Listening well is hard.  Listening well, consistently, is even harder.

Lately, I have been paying more attention to what is happening when the listening is good.

The key is having some good buckets– categories to help you organize what you hear, and to feed it back.

People need to know that you  have heard them… that you are with them… and that you got the gist.

Buckets help you organize your listening and feedback.

One on One

Imagine an emotional co-worker coming to you with a long story about why a project is in jeopardy.  You listen intently to what she has to say, and look for the main ideas.  After she is done, you can respond with empathy and understanding.

“I am hearing three main concerns here… let me see I have this right… “and then spill your buckets.

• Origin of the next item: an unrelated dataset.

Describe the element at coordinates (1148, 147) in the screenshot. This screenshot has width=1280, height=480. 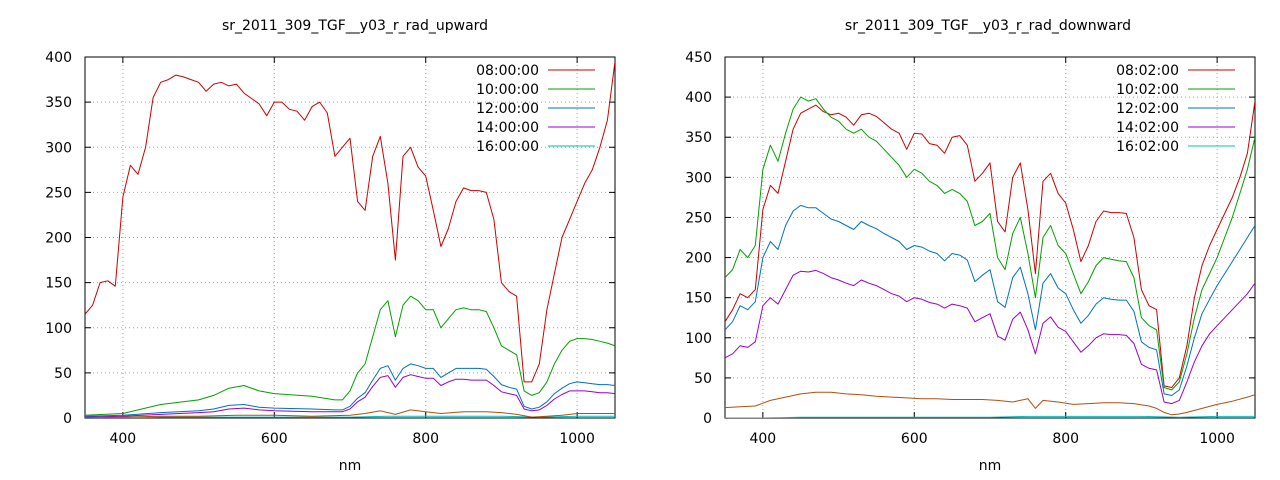
I see `legend-label: 16:02:00` at that location.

Helping someone to organize their own thoughts makes them feel better, and usually calmer.  Situations seem easier to tackle when they are simplified into groups.

Bigger Groups

This also works in larger contexts as well.  I recently watched an executive who was hosting a big conference get up every 3 hours and feedback the big ideas he heard from each speaker.  He put his buckets on display, reinforced key messages, and modeled the level of listening that should be happening.

I have also used this technique in large town hall meetings.  Rather than respond to every comment, I listen intently and then share  (and respond to) the main buckets of issues.

There is value in the trying

Of course sometimes, your buckets will be wrong.  That’s okay.

It at least helps the conversation along in a productive way.

Try taking a bucket to your next meeting.  It’s exciting to see what might fill it up.

What other skills do you find help with effective listening?